Over the years, the Monopolies Commission in a variety of reports on newspaper mergers has frequently emphasised the importance it attaches to choice of newspaper and diversity of views. All that is existing law, but I suggest that the continued availability of diverse organs of news and opinion can be ended not just by merger and takeover but by a persistent campaign of below-cost price cutting on the part of one newspaper group which is well able to cross-subsidise from other businesses to the detriment of certain newspaper groups.
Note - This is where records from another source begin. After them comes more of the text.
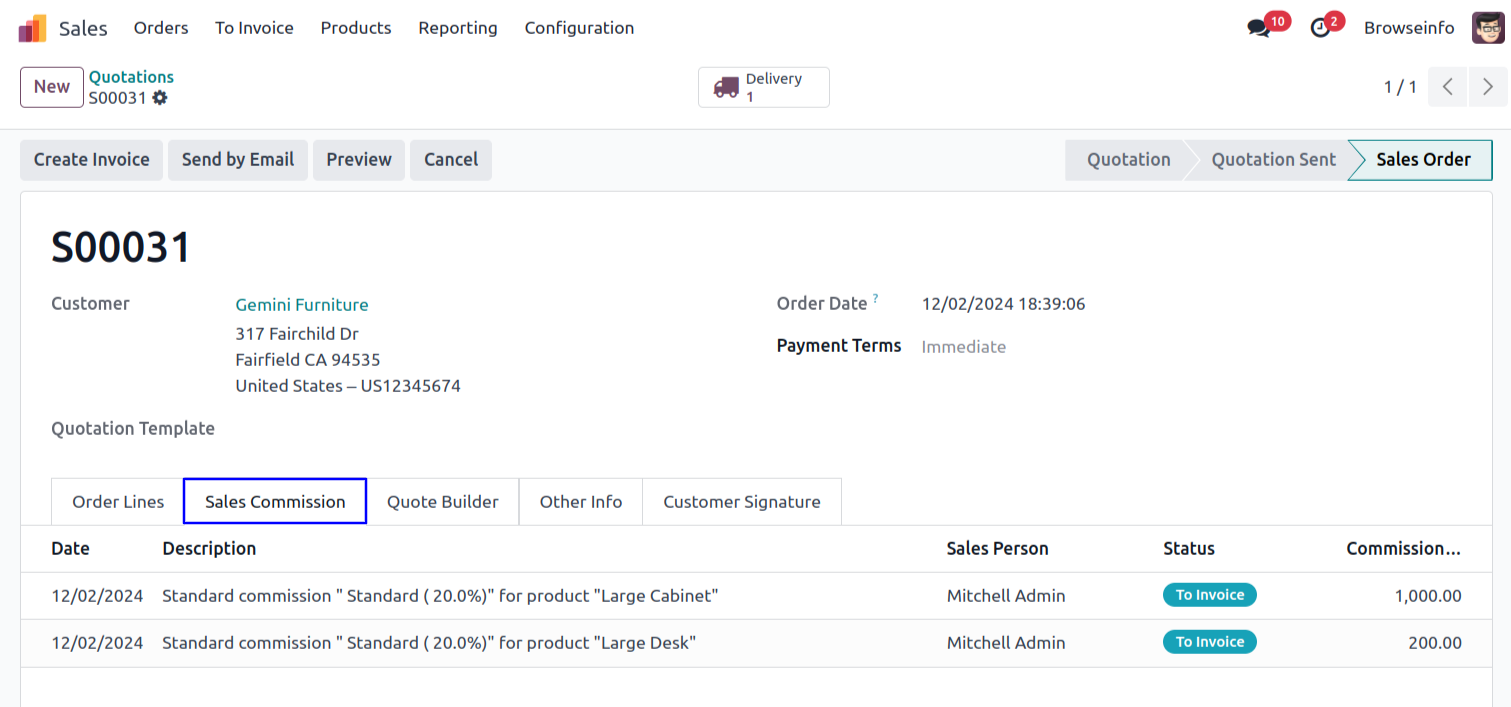
Task: Click the user avatar picture
Action: pos(1487,28)
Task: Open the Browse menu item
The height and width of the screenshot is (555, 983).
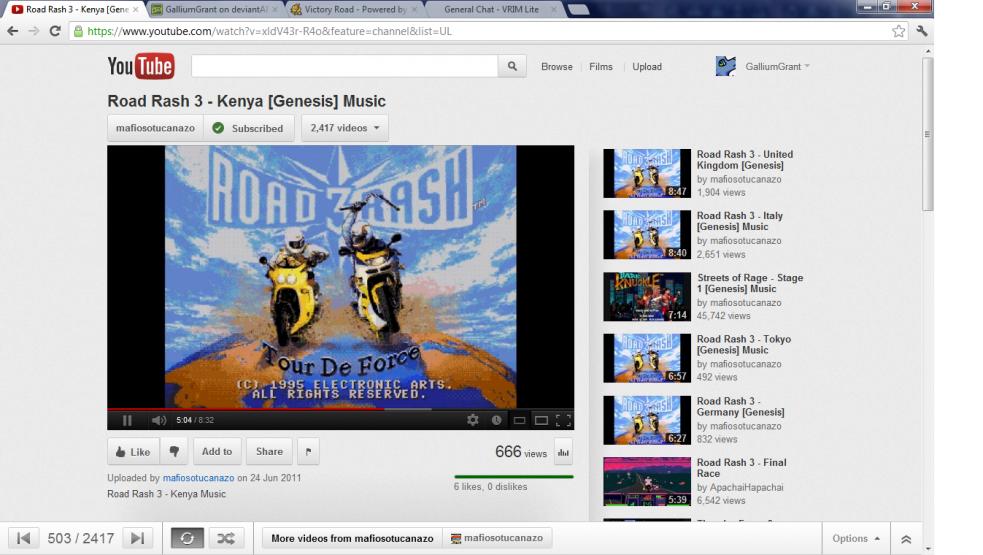Action: pyautogui.click(x=557, y=67)
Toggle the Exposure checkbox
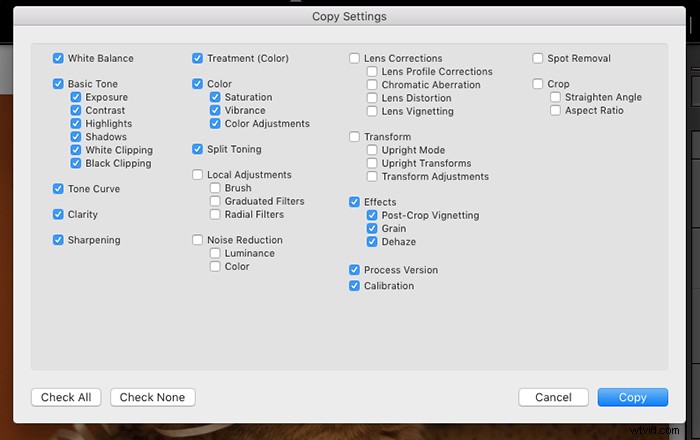 [76, 98]
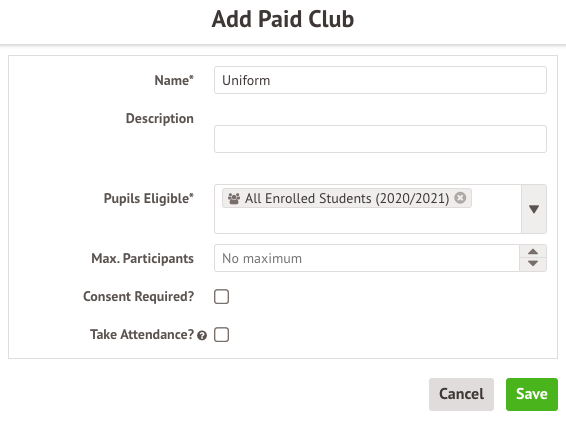566x423 pixels.
Task: Select the All Enrolled Students (2020/2021) tag
Action: (347, 198)
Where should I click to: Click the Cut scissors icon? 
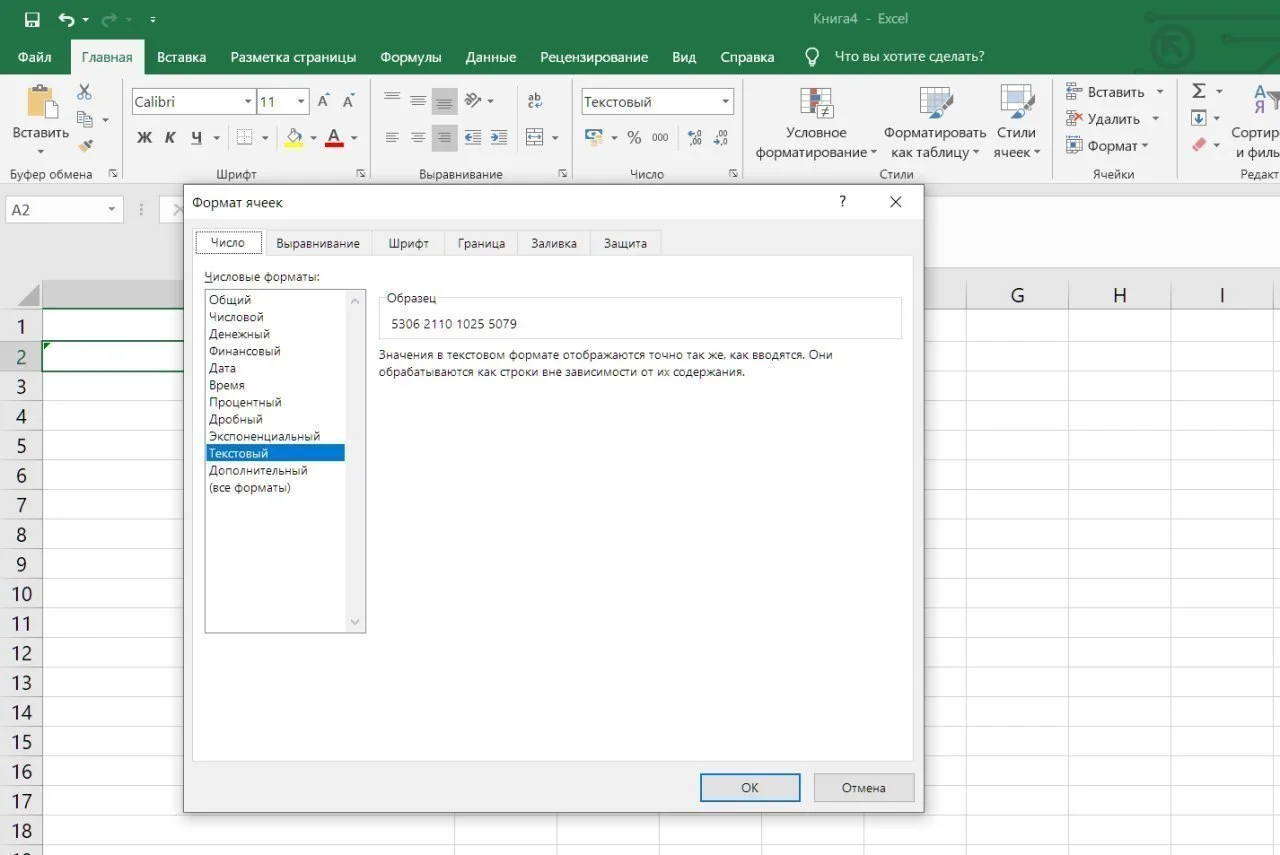(x=85, y=92)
The pricing policy of The Times newspaper, referred to by the noble Lord, Lord McNally, regularly to sell at 10p on Mondays, has repeatedly threatened the continued existence of the Independent. That distorts competition with the Daily Telegraph and other broadsheet newspapers and, I have no doubt, has a serious exclusionary effect because it is likely to deter those who might otherwise think of entering the market. Who today, I ask, would dare to start a new broadsheet newspaper, as was done by Mr. Andreas Whittam Smith and others when the Independent was started in 1986? It seems to me that such persistent conduct should be regarded as seriously damaging to the competitive process and as an abuse of dominant position. Therefore, I feel favourably disposed--and I hope that the Minister will feel favourably disposed--towards either or both of the amendments that have been proposed today.